• [Task goal]:
Produce an exact copy of the lines below, starting at the first and ending with the line containing "Pin Up (60, 745)".

··· Records to use

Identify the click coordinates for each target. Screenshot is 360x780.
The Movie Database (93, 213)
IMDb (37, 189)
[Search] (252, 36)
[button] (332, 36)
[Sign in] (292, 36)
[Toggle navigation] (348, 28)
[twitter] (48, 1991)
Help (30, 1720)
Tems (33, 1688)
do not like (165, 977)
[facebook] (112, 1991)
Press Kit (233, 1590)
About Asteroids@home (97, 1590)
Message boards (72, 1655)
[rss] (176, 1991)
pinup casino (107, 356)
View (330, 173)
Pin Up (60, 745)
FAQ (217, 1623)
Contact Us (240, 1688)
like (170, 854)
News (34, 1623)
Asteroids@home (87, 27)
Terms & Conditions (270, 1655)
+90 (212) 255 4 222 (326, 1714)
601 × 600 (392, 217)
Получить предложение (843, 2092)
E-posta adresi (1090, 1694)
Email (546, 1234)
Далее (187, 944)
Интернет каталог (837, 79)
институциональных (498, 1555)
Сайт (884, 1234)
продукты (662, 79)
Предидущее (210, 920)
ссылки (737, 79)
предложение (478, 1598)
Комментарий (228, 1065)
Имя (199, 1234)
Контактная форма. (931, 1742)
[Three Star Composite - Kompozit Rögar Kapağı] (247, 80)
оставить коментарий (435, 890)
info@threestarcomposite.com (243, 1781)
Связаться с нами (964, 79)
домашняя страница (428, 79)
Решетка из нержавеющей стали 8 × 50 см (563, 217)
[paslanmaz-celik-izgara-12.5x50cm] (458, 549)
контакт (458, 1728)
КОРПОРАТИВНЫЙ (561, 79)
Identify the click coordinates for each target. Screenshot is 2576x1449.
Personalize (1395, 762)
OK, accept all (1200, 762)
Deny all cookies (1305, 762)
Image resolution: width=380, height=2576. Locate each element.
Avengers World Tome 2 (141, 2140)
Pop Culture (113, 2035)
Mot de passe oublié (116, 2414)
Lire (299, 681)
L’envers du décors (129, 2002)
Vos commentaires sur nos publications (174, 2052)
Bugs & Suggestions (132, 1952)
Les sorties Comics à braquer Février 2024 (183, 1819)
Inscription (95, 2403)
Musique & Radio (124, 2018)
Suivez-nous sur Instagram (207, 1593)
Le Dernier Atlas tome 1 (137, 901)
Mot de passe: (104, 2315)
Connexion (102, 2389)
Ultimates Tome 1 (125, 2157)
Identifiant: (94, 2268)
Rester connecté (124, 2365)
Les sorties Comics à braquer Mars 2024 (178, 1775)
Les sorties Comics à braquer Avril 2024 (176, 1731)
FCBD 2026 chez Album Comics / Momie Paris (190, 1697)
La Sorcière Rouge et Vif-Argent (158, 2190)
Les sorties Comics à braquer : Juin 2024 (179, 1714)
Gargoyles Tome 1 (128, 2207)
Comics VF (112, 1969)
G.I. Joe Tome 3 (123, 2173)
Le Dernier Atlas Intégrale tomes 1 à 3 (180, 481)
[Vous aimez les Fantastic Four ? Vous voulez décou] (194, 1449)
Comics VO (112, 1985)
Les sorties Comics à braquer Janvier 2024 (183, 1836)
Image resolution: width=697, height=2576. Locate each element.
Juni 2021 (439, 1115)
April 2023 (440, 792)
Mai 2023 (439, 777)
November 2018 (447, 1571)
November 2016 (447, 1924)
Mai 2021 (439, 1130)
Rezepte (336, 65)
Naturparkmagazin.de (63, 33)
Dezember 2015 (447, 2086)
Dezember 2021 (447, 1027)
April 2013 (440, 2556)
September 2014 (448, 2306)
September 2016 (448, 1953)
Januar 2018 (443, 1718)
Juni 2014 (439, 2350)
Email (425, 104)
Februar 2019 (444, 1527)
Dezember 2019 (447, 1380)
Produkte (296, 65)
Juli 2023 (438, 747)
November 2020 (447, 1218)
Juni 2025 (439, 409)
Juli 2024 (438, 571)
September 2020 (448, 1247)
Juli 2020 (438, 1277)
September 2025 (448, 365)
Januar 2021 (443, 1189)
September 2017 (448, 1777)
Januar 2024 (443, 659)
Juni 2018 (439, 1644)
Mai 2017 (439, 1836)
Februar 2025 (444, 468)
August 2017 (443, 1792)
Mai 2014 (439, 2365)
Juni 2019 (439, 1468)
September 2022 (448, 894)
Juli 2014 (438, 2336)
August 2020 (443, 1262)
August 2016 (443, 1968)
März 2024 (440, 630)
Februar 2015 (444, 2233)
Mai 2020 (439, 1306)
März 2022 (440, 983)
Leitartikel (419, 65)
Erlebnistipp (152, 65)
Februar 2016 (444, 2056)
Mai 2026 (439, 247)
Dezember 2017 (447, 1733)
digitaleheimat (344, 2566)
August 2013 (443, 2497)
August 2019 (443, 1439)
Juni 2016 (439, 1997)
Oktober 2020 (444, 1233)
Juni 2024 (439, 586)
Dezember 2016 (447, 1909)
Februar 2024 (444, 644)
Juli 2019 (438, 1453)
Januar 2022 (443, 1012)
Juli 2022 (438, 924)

······

• [Solved problem]:
Identify the click coordinates for each target. Screenshot is 360x780.
The Movie Database (93, 213)
IMDb (37, 189)
[Search] (252, 36)
[button] (332, 36)
[Sign in] (292, 36)
[Toggle navigation] (348, 28)
[twitter] (48, 1991)
Help (30, 1720)
Tems (33, 1688)
do not like (165, 977)
[facebook] (112, 1991)
Press Kit (233, 1590)
About Asteroids@home (97, 1590)
Message boards (72, 1655)
[rss] (176, 1991)
pinup casino (107, 356)
View (330, 173)
Pin Up (60, 745)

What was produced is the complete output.